A new patient enters your practice and sits in your dental chair and hands you their dentures. This, however, is not the start of the sales process – that started before they even got to your practice.
The beginning of the whole process is the method by which the new patient found you and chose you over other potential options, whether it was your website, your signage, your close location, a referral from a trusted friend, a flier, a TV ad, or an ad in the local paper. No shortage of ways for people to find you. You did something right, in other words.
Next step is the new patient’s first contact with your office, usually through the telephone. This is your Department of First Impressions. Did your receptionist build a friendly relationship with the potential new patient through the phone and find out what they need and what problems they are having? Did she work to find an appointment time that worked well for the person? When they arrived in person, did the front desk staff greet them warmly and make them feel welcomed into your practice? Did you start to service them ON TIME?
Okay, now they are in the dental chair. Jumping straight into “please open your mouth” and doing an exam or getting them to hand you their existing denture are not necessarily the correct first actions you should take. How about finding out what they expect from this consultation or exam? What do they think they need to do? It is good to find these things out – not what YOU think, but what THEY are thinking. This is a good starting point.
Here are some rules for getting more patients to “yes” to ideal care:
- If you are feeling needy as the owner of the practice, watch that that does not come across to the patient. Do what is the ideal care for THAT person, not what YOU need. Bottom line, if it is that tight for you financially, then you need to get busy doing more marketing (there are many, many free or inexpensive things you can do).
- Don’t try to read their minds. Ask questions and get full answers. Many patients don’t know what to tell you or what you need to know. On the flip side, you do not know what the patient is thinking until you get them to tell you. Every individual is unique and it is best not to presume you know what they need or want. Ask.
- Help the patient make the right decision. You present the ideal treatment option and educate the patient on the benefits. Then get their thoughts on it so you know what to handle next. This is not a “sales pitch”. It is a two-way communication so the patient really understands that this is what he or she NEEDS. Then help them handle the barriers (IF ANY) to going ahead.
- Tell the patient: “you NEED,” not “you SHOULD”. This is one of the biggest errors made that can let your patient down. When you say, “Mrs. Jones, you should have a new set of dentures,” Mrs.

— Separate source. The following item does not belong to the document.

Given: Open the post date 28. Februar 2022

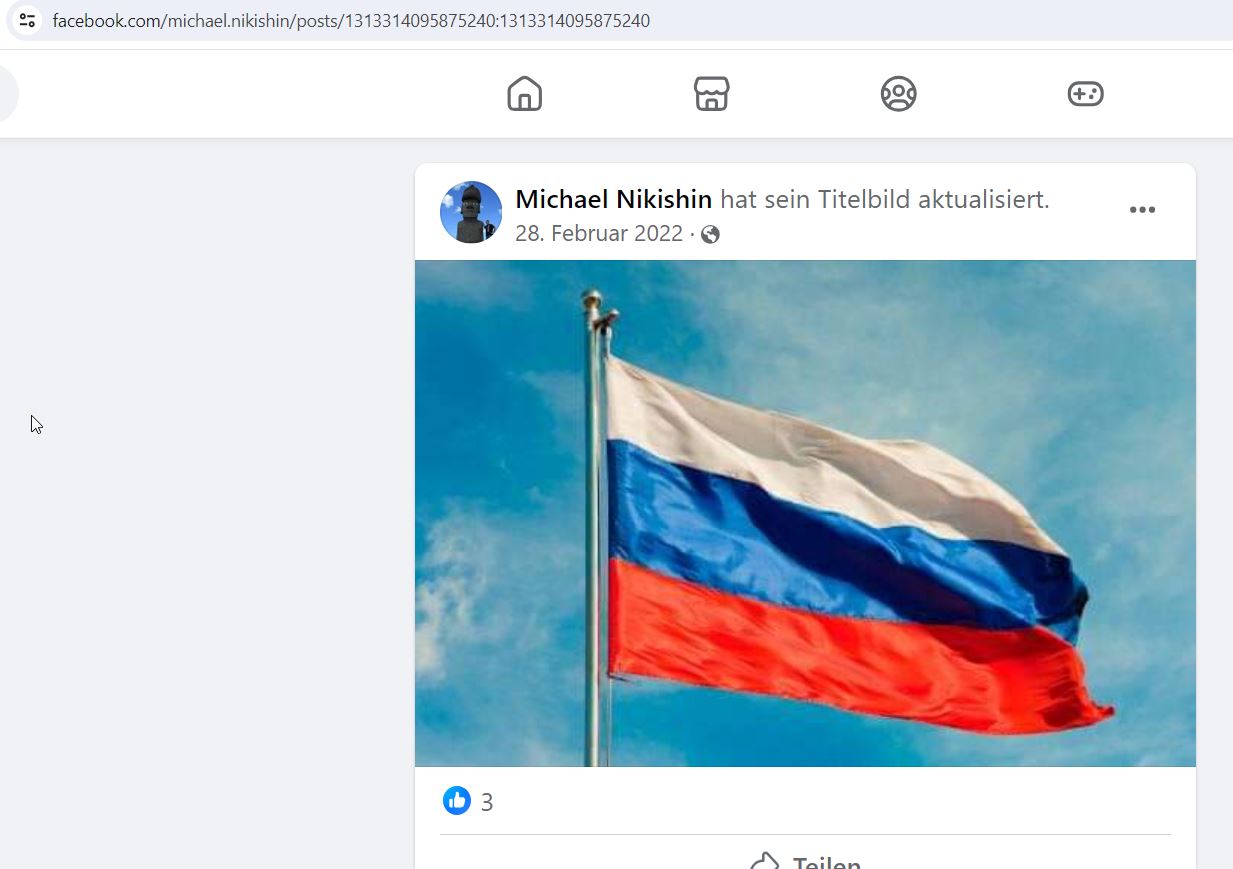Looking at the screenshot, I should point(598,234).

Jones hears “ought to, could, if you want, but not absolutely necessary.” Yet the denture may be old, loose, yellowed, missing teeth, etc. However, if you say, “Mrs. Jones, you NEED a new set of dentures,” this gets the message through in a very firm and positive way. Patients need leadership, not vagueness. Practice this with your spouse or staff member until you can look the patient in the eye and say “you NEED…” Caring enough about the patient is the underlying quality.
- No slick patter, glad-handing, flattery, etc. Be real and caring and honest with your patients. Help them to realize that you are working WITH them toward their goal of attractive teeth that do the best job possible.
- Don’t bury the patient in long winded explanations and options. The patient did not choose to become a denturist nor a lab tech and may not have a great deal of interest in the actual types and qualities of teeth and materials. Present the best you have and only discuss lower qualities if all of the above rules have failed.
Realize that the patient’s quality of life is in your hands to some degree – how they smile and interact with people as a result of the appearance of their teeth, how well their whole digestive system is working, and the possible early detection of oral pathology. You are an important part of their lives. Give them the best care humanly possible!